MultiSpace Mappingcell¶

This function can map single cell to spatial location according to the gene expression distance similarity of each cell and each spot using topic modelling algorithm. Here we use STRIDE to decompose cell types from spatial mixtures by leveraging topic profiles trained from single-cell transcriptomics. Users can see detailed usage from STRIDE. After mapping, users can get epigenetic signal value in spatial location.

In this function, users can input MultiSpace Pipelineinit snakemake output single-cell count matrix file and bin by cell matrix.

usage: MultiSpace Mappingcell [-h] [--sc_count_file SC_COUNT_FILE] [--sc_celltype_file SC_ANNO_FILE]
                          [--st_count_file ST_COUNT_FILE] [--gene_use GENE_USE]
                          [--spatial_location SPATIAL_LOCATION] [--model_dir MODEL_DIR]
                          [--epi_binfile EPI_BINFILE] [--epi_feature EPI_FEATURE] [--out_dir OUT_DIR]
                          [--out_prefix {WCG,GCH}] [--sc-scale-factor SC_SCALE_FACTOR]
                          [--st-scale-factor ST_SCALE_FACTOR] [--normalize]
                          [--ntopics NTOPICS_LIST [NTOPICS_LIST ...]]

optional arguments:
  -h, --help            show this help message and exit

Input arguments:
  --sc_count_file SC_COUNT_FILE
                        Location of the single-cell count matrix file. It could be tab-separated plain-text file
                        with genes as rows and cells as columns.
  --sc_celltype_file SC_ANNO_FILE
                        Location of the single-cell celltype annotation file. The file should be a tab-separated
                        plain-text file without header. The first column should be the cell name, and the second
                        column should be the corresponding celltype labels.
  --st_count_file ST_COUNT_FILE
                        Location of the spatial gene count file. It could be tab-separated plain-text file with
                        genes as rows and spots as columns.
  --gene_use GENE_USE   Location of the gene list file used to train the model. It can also be specified as
                        'All', but it will take a longer time. If not specified, MultiSpace will find
                        differential marker genes for each celltype, and use them to run the model.
  --spatial_location SPATIAL_LOCATION
                        Location of tissue spatial coordinates
  --model_dir MODEL_DIR
                        If users have the pre-trained model using the same scRNA-seq dataset, please provide the
                        path of 'model' directory.
  --epi_binfile EPI_BINFILE
                        Location of WCG/GCH.bin_peak.h5.Calculate DNA methylation or chromatin accessibility
                        epigenetic signal in spatial.
  --epi_feature EPI_FEATURE
                        Location of WCG/GCH/bin.merge.peak

Output arguments:
  --out_dir OUT_DIR     Path to the directory where the result file shall be stored.
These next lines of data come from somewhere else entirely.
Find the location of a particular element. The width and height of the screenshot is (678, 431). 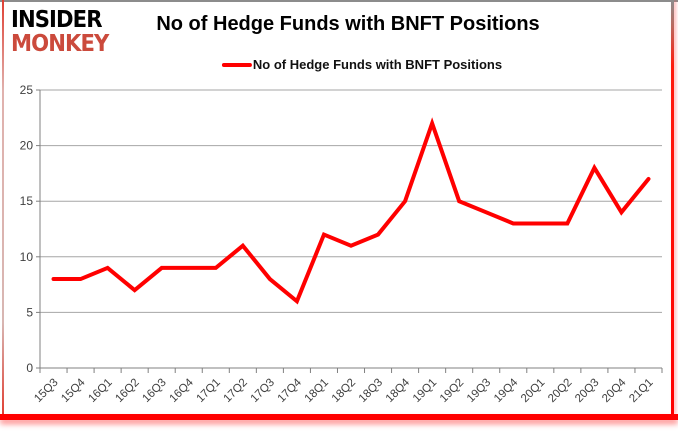

logo-monkey-text: MONKEY is located at coordinates (60, 44).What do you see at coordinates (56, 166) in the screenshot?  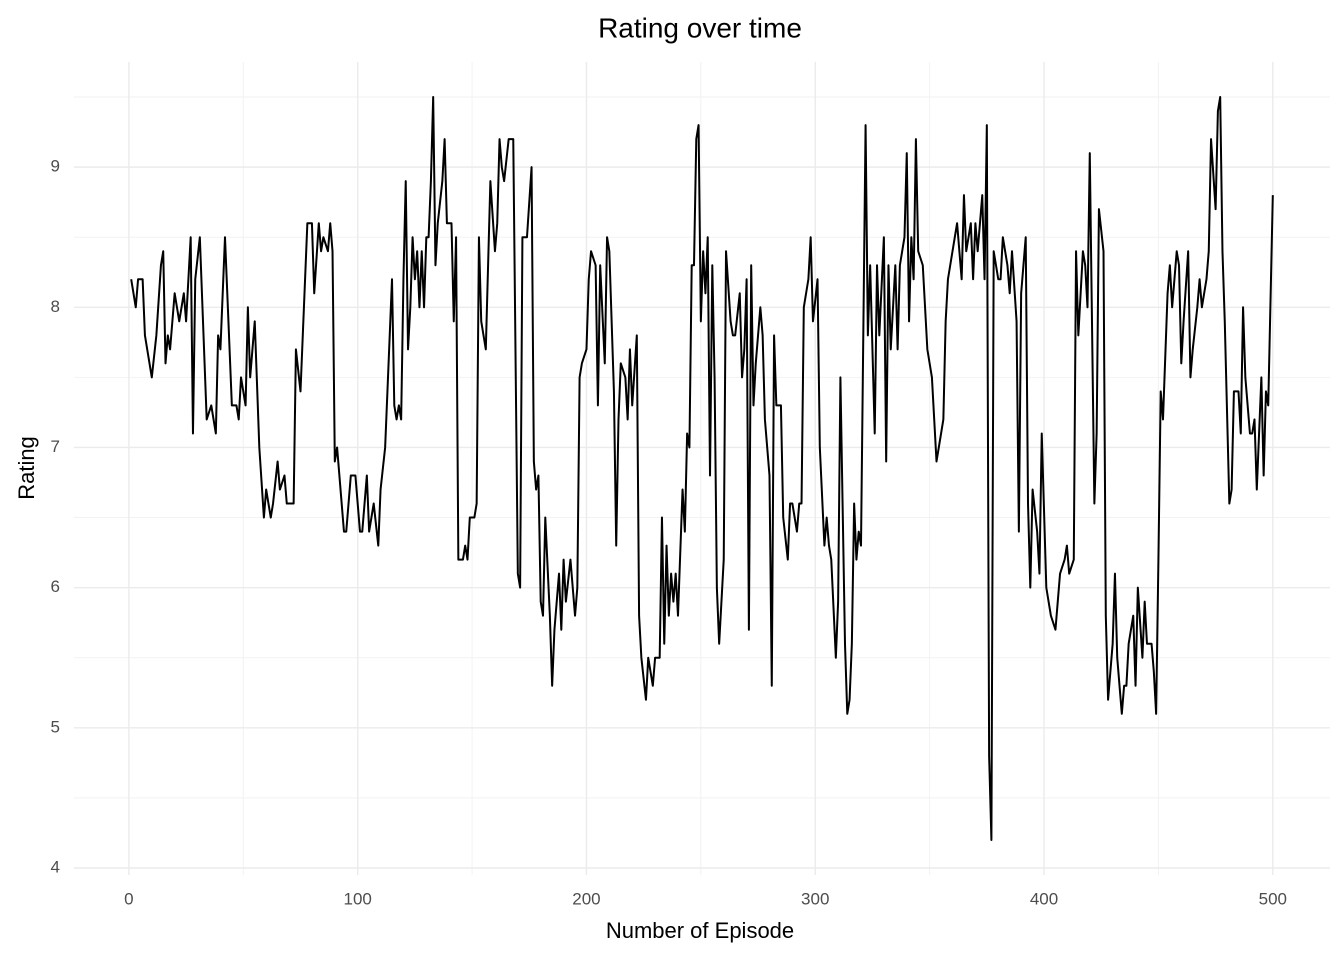 I see `y-tick-label: 9` at bounding box center [56, 166].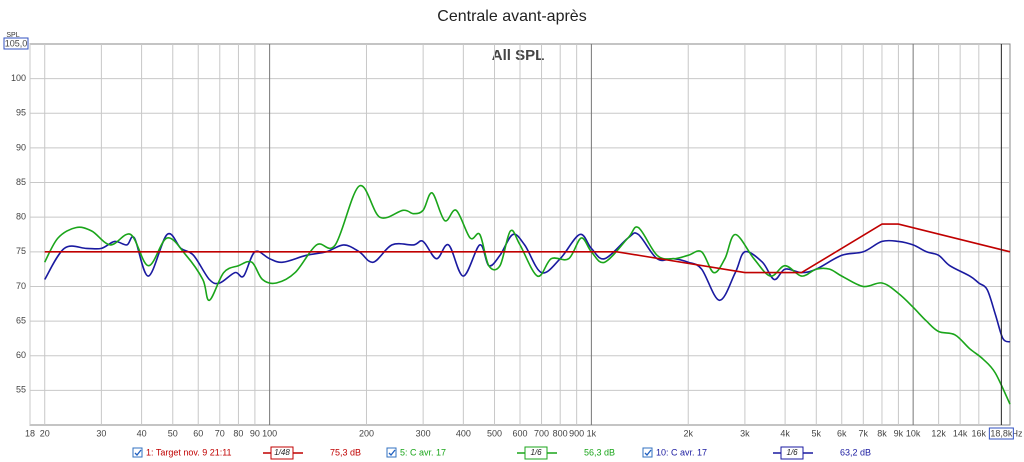 The height and width of the screenshot is (462, 1024). What do you see at coordinates (21, 113) in the screenshot?
I see `y-tick-label: 95` at bounding box center [21, 113].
DEFAULT: current directory.
  --out_prefix {WCG,GCH}
                        Prefix of output files. WCG or GCH. If not specified, MultiSpace will set WCG as default.

Model arguments:
  --sc-scale-factor SC_SCALE_FACTOR
                        The scale factor for cell-level normalization. For example, 10000. If not specified,
                        MultiSpace will set the 75% quantile of nCount as default.
  --st-scale-factor ST_SCALE_FACTOR
                        The scale factor for spot-level normalization. For example, 10000. If not specified,
                        MultiSpace will set the 75% quantile of nCount for ST as default.
  --normalize           Whether or not to normalize the single-cell and the spatial count matrix. If set, the two
                        matrices will be normalized by the SD for each gene.
  --ntopics NTOPICS_LIST [NTOPICS_LIST ...]
                        Number of topics to train and test the model. MultiSpace will automatically select the
                        optimal topic number. Multiple numbers should be separated by space. For example,
                        --ntopics 6 7 8 9 10 . If not specified, MultiSpace will run several models with
                        different topic numbers, and select the optimal one.